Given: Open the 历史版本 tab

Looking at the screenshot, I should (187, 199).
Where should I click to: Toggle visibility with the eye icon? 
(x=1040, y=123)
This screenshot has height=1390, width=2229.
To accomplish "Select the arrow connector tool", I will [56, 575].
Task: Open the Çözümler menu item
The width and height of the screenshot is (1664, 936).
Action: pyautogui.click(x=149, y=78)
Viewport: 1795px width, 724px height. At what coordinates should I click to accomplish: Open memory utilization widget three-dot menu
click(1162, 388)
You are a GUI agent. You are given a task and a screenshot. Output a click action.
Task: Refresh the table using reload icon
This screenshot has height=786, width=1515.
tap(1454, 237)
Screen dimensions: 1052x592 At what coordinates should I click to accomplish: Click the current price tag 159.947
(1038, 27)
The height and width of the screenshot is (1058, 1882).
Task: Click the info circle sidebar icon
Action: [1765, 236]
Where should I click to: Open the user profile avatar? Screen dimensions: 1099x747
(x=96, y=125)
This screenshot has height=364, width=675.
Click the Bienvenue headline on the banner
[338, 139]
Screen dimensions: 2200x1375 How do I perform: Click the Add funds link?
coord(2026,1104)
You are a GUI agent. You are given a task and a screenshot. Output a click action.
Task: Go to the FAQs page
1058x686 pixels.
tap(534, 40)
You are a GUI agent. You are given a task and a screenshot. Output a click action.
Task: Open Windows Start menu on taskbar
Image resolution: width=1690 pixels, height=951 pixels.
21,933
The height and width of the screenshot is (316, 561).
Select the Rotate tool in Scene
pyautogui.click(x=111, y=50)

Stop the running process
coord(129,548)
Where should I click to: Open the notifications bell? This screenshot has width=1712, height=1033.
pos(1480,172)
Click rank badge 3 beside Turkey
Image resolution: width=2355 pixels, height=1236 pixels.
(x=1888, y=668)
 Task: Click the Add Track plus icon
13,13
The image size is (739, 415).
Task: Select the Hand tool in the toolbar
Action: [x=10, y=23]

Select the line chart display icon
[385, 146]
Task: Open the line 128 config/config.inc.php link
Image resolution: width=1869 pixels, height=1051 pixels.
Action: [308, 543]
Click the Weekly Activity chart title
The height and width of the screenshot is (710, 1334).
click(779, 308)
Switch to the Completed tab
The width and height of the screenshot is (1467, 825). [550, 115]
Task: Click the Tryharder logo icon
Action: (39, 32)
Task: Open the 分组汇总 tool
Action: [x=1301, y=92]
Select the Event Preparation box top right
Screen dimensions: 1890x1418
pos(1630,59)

§ Task directions: The data must be given again in full. Keep every line identical.

§ Answer:
Given: Open the 历史版本 tab

Looking at the screenshot, I should (187, 199).
Where should I click to: Toggle visibility with the eye icon? 
(x=1040, y=123)
This screenshot has height=1390, width=2229.
To accomplish "Select the arrow connector tool", I will [56, 575].
Task: Open the Çözümler menu item
The width and height of the screenshot is (1664, 936).
Action: pyautogui.click(x=149, y=78)
Viewport: 1795px width, 724px height. At what coordinates should I click to accomplish: Open memory utilization widget three-dot menu
click(1162, 388)
You are a GUI agent. You are given a task and a screenshot. Output a click action.
Task: Refresh the table using reload icon
This screenshot has height=786, width=1515.
tap(1454, 237)
Screen dimensions: 1052x592 At what coordinates should I click to accomplish: Click the current price tag 159.947
(1038, 27)
The height and width of the screenshot is (1058, 1882).
Task: Click the info circle sidebar icon
Action: [1765, 236]
Where should I click to: Open the user profile avatar? Screen dimensions: 1099x747
(x=96, y=125)
This screenshot has height=364, width=675.
Click the Bienvenue headline on the banner
[338, 139]
Screen dimensions: 2200x1375 How do I perform: Click the Add funds link?
coord(2026,1104)
You are a GUI agent. You are given a task and a screenshot. Output a click action.
Task: Go to the FAQs page
1058x686 pixels.
tap(534, 40)
You are a GUI agent. You are given a task and a screenshot. Output a click action.
Task: Open Windows Start menu on taskbar
Image resolution: width=1690 pixels, height=951 pixels.
21,933
The height and width of the screenshot is (316, 561).
Select the Rotate tool in Scene
pyautogui.click(x=111, y=50)

Stop the running process
coord(129,548)
Where should I click to: Open the notifications bell? This screenshot has width=1712, height=1033.
pos(1480,172)
Click rank badge 3 beside Turkey
Image resolution: width=2355 pixels, height=1236 pixels.
(x=1888, y=668)
 Task: Click the Add Track plus icon
13,13
The image size is (739, 415).
Task: Select the Hand tool in the toolbar
Action: [x=10, y=23]

Select the line chart display icon
[385, 146]
Task: Open the line 128 config/config.inc.php link
Image resolution: width=1869 pixels, height=1051 pixels.
Action: [308, 543]
Click the Weekly Activity chart title
The height and width of the screenshot is (710, 1334).
click(779, 308)
Switch to the Completed tab
The width and height of the screenshot is (1467, 825). [550, 115]
Task: Click the Tryharder logo icon
Action: (39, 32)
Task: Open the 分组汇总 tool
Action: [x=1301, y=92]
Select the Event Preparation box top right
Screen dimensions: 1890x1418
pos(1630,59)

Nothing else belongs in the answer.